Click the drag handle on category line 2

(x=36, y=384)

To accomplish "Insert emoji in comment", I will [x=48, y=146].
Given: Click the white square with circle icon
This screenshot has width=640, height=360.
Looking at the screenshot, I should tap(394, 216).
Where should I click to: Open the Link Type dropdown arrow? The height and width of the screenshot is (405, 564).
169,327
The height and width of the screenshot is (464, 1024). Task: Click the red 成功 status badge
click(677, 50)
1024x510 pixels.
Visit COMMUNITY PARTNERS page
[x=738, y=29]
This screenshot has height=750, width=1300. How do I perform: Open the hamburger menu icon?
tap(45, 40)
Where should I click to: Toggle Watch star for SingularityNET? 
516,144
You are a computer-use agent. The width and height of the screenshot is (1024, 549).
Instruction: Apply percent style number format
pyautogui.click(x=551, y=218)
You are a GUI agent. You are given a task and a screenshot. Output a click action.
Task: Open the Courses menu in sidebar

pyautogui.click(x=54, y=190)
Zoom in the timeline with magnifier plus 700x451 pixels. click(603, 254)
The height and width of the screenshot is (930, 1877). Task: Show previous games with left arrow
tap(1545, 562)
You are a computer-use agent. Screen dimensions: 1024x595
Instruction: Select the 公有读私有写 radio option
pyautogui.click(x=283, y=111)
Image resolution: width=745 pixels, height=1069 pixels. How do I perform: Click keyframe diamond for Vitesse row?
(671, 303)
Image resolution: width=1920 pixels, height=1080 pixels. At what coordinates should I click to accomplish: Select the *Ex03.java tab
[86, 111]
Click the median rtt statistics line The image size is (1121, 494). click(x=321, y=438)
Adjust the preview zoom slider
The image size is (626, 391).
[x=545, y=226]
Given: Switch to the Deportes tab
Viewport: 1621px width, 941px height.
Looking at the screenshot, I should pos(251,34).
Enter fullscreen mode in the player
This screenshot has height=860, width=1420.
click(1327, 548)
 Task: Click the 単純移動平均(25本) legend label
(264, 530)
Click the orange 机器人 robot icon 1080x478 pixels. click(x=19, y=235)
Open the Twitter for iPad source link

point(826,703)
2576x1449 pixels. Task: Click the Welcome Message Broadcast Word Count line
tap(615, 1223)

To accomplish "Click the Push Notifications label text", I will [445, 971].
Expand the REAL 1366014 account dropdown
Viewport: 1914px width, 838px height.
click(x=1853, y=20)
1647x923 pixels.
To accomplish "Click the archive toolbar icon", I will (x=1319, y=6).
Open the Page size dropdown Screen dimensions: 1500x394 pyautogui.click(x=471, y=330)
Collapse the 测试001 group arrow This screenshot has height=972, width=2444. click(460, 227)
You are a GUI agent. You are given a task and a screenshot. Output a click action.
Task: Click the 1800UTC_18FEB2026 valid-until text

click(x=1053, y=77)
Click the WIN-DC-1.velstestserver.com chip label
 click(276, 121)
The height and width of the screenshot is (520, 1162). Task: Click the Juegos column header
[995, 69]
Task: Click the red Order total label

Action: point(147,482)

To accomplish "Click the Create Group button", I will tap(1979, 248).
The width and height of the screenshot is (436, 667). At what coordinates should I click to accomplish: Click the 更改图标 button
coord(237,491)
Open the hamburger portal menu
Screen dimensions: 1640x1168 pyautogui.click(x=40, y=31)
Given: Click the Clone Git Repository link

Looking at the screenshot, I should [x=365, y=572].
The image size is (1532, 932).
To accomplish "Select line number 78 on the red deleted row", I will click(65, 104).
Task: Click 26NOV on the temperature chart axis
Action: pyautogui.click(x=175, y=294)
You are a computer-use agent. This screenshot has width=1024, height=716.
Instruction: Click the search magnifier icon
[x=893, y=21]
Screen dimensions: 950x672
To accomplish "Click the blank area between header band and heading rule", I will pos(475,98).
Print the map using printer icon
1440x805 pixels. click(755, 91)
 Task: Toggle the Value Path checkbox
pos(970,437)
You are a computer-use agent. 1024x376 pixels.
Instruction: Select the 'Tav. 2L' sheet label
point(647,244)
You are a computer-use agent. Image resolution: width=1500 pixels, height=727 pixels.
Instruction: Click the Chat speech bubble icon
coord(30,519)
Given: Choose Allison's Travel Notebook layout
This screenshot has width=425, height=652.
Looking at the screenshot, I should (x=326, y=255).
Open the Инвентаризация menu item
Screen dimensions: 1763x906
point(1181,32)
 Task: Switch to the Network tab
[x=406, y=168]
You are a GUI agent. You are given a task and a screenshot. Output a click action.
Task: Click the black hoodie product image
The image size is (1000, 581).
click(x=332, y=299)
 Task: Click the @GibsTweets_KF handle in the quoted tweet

........

TO DO → Set the data above down again in full, exactly as it reads.

WORKED SOLUTION →
Click the drag handle on category line 2

(x=36, y=384)

To accomplish "Insert emoji in comment", I will [x=48, y=146].
Given: Click the white square with circle icon
This screenshot has width=640, height=360.
Looking at the screenshot, I should tap(394, 216).
Where should I click to: Open the Link Type dropdown arrow? The height and width of the screenshot is (405, 564).
169,327
The height and width of the screenshot is (464, 1024). Task: Click the red 成功 status badge
click(677, 50)
1024x510 pixels.
Visit COMMUNITY PARTNERS page
[x=738, y=29]
This screenshot has height=750, width=1300. How do I perform: Open the hamburger menu icon?
tap(45, 40)
Where should I click to: Toggle Watch star for SingularityNET? 
516,144
You are a computer-use agent. The width and height of the screenshot is (1024, 549).
Instruction: Apply percent style number format
pyautogui.click(x=551, y=218)
You are a GUI agent. You are given a task and a screenshot. Output a click action.
Task: Open the Courses menu in sidebar

pyautogui.click(x=54, y=190)
Zoom in the timeline with magnifier plus 700x451 pixels. click(603, 254)
The height and width of the screenshot is (930, 1877). Task: Show previous games with left arrow
tap(1545, 562)
You are a computer-use agent. Screen dimensions: 1024x595
Instruction: Select the 公有读私有写 radio option
pyautogui.click(x=283, y=111)
Image resolution: width=745 pixels, height=1069 pixels. How do I perform: Click keyframe diamond for Vitesse row?
(671, 303)
Image resolution: width=1920 pixels, height=1080 pixels. At what coordinates should I click to accomplish: Select the *Ex03.java tab
[86, 111]
Click the median rtt statistics line The image size is (1121, 494). click(x=321, y=438)
Adjust the preview zoom slider
The image size is (626, 391).
[x=545, y=226]
Given: Switch to the Deportes tab
Viewport: 1621px width, 941px height.
Looking at the screenshot, I should pos(251,34).
Enter fullscreen mode in the player
This screenshot has height=860, width=1420.
click(1327, 548)
 Task: Click the 単純移動平均(25本) legend label
(264, 530)
Click the orange 机器人 robot icon 1080x478 pixels. click(x=19, y=235)
Open the Twitter for iPad source link

point(826,703)
2576x1449 pixels. Task: Click the Welcome Message Broadcast Word Count line
tap(615, 1223)

To accomplish "Click the Push Notifications label text", I will [445, 971].
Expand the REAL 1366014 account dropdown
Viewport: 1914px width, 838px height.
click(x=1853, y=20)
1647x923 pixels.
To accomplish "Click the archive toolbar icon", I will (x=1319, y=6).
Open the Page size dropdown Screen dimensions: 1500x394 pyautogui.click(x=471, y=330)
Collapse the 测试001 group arrow This screenshot has height=972, width=2444. click(460, 227)
You are a GUI agent. You are given a task and a screenshot. Output a click action.
Task: Click the 1800UTC_18FEB2026 valid-until text

click(x=1053, y=77)
Click the WIN-DC-1.velstestserver.com chip label
 click(276, 121)
The height and width of the screenshot is (520, 1162). Task: Click the Juegos column header
[995, 69]
Task: Click the red Order total label

Action: point(147,482)

To accomplish "Click the Create Group button", I will tap(1979, 248).
The width and height of the screenshot is (436, 667). At what coordinates should I click to accomplish: Click the 更改图标 button
coord(237,491)
Open the hamburger portal menu
Screen dimensions: 1640x1168 pyautogui.click(x=40, y=31)
Given: Click the Clone Git Repository link

Looking at the screenshot, I should [x=365, y=572].
The image size is (1532, 932).
To accomplish "Select line number 78 on the red deleted row", I will click(65, 104).
Task: Click 26NOV on the temperature chart axis
Action: pyautogui.click(x=175, y=294)
You are a computer-use agent. This screenshot has width=1024, height=716.
Instruction: Click the search magnifier icon
[x=893, y=21]
Screen dimensions: 950x672
To accomplish "Click the blank area between header band and heading rule", I will pos(475,98).
Print the map using printer icon
1440x805 pixels. click(755, 91)
 Task: Toggle the Value Path checkbox
pos(970,437)
You are a computer-use agent. 1024x376 pixels.
Instruction: Select the 'Tav. 2L' sheet label
point(647,244)
You are a computer-use agent. Image resolution: width=1500 pixels, height=727 pixels.
Instruction: Click the Chat speech bubble icon
coord(30,519)
Given: Choose Allison's Travel Notebook layout
This screenshot has width=425, height=652.
Looking at the screenshot, I should (x=326, y=255).
Open the Инвентаризация menu item
Screen dimensions: 1763x906
point(1181,32)
 Task: Switch to the Network tab
[x=406, y=168]
You are a GUI agent. You are given a task and a screenshot. Output a click action.
Task: Click the black hoodie product image
The image size is (1000, 581).
click(x=332, y=299)
 Task: Click the @GibsTweets_KF handle in the quoted tweet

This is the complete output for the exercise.